Spring 2020

Environmental issues are only worsening, yet the public is becoming more immune to them, and therefore less actionable, since we have been living in this extreme state for far too long. How can we bring more empathy into environmental data?


Create a piece that communicates a minimum of 60 data points – in addition to their related attributes – so that the visualization reveals at least three facets of the selected topic

Research & Discovery

I started this project in March 2020, the week my university shut down due to the pandemic. I was taking my college classes froom my childhood bedroom, nothing felt very real and 60 data points felt like way too many. Every night I would watch the news with my parents and we would witness the death toll in the United States begin its exponential incline. It was the first time in my lifetime that human lives were being taken at such a speed they no longer felt human. The individuals were lost in the growing masses of coronavirus victims, which felt incredibly frustruating because it didn't feel real, just a number on a growing graph that we would see worsen for months on end. I realized that the frustration that I and many others were feeling was similar to the frustration that I always felt when trying to convince others of the worsening, soon uninhabitable, state of the environment. It baffled me that it was so easy for many people to ignore the numbers because they didn't feel real and weren't directly affecting them, yet. What could make them feel real?

I started learning about climate change in third grade. On Earth Day, every student in our class was gifted an evergreen sapling. I remember us all holding them so delicately, eager to go home and plant them. Each tree was a life and we all knew how important it was to keep them alive. A lot of people's earliest environmental education revolved around trees, whether it was planting them in elementary school or climbing them during recess, and it felt like the perfect symbol to bring empathy back into environmental data. I started doing a lot of reading about the world's trees and how the pandemic might begin to affect them. 


Collecting Data

After reading an article from the New Yorker, I decided that I wanted to look at the oldest trees and the annual Carbon Dioxide emissions of each region of the world. The author wrote that trees "may survive humanity," which was a very interesting idea to think about in March during what seemed like the very end of humanity. Most of these trees have survived previous pandemics and multiple worlds wars, yet we are still their primary threat. 


Visualizing Data

I ended up with more than just 60 points of data, so the next challenge was figuring out how to present it all in a digestable way, yet not simiplying it so much so that the feeling I was aiming to invoke would be lost. I decided to use the imagery of tree rings to convey some of the data, since they are associated with life and time, and even rising carbon emissions. Since emission data can seem very foreign with such large numbers, I decided to overlay the data of the world's oldest trees to give context. The diagram shows the relationship between each region’s carbon emissions, total and per capita, and the state of their oldest trees. Additionally, I realized I would need to add some text to help guide the viewer through the 3 pages and deepen the connection bewteen the pandemic and climate change, emphasizing the link between public health policy and environmental policy.

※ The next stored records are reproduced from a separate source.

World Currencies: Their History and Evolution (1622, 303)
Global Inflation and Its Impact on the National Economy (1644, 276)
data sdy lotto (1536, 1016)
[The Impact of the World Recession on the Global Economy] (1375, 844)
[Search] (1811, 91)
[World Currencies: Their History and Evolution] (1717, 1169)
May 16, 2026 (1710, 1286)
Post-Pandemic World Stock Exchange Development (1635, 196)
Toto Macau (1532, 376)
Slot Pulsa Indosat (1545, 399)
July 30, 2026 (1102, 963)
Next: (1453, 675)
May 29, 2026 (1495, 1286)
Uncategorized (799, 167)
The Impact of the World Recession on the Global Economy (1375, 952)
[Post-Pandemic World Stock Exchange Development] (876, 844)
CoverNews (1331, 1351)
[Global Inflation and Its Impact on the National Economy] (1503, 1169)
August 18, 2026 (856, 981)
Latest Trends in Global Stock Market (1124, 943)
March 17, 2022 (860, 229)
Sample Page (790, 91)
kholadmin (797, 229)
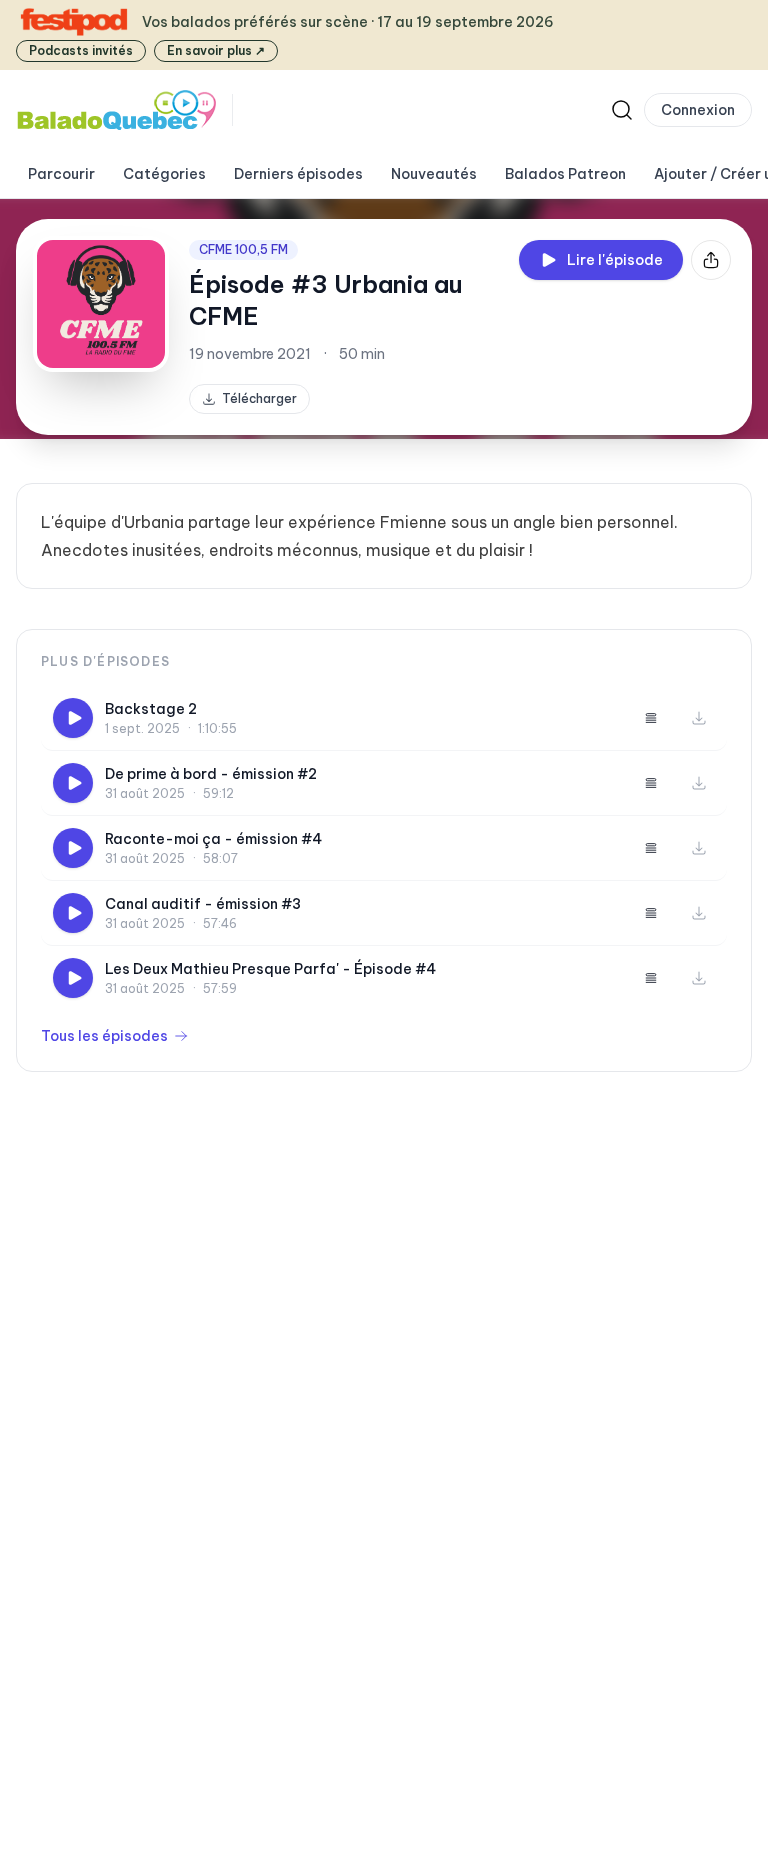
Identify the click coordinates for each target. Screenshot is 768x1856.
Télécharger (259, 398)
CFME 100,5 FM (243, 249)
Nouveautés (434, 174)
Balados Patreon (565, 174)
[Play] (73, 718)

I originally was hesitant on adding text and thought that meant that the diagrams were too complex, but after talking with my professor and peers, we determined that if the text wasn't just explantory and focused more on analysis, then it would deepen the meaning.



I created 3 variations of the diagram that show the present, the current future outlook, and what our goal for the future should be instead. I also used color to envoke different feelings for each page. The curent future looks much more bleak and the ideal future, only possible through new environmental policy, looks vivid and lush. Color is also used to differentiate between living and dead trees, emphasizing the lack of living trees in our current future outlook and the plethora of trees if change occurs. Please scroll through the pages below to read and view the final deliverables!


This project helped me learn how to deal with complex and current issues. I learned how to not be overwhelmed by multi-facted issues and many data points, but to instead disect them and look for connections. I would love to be able to take this project further, now almost a year into the pandemic, there is so much more data about the inception of COVID-19 and environmental factors, as well as more in-depth anaysis about its lasting impacts. I also learned how it's important to sometimes work with topics you are passionate about!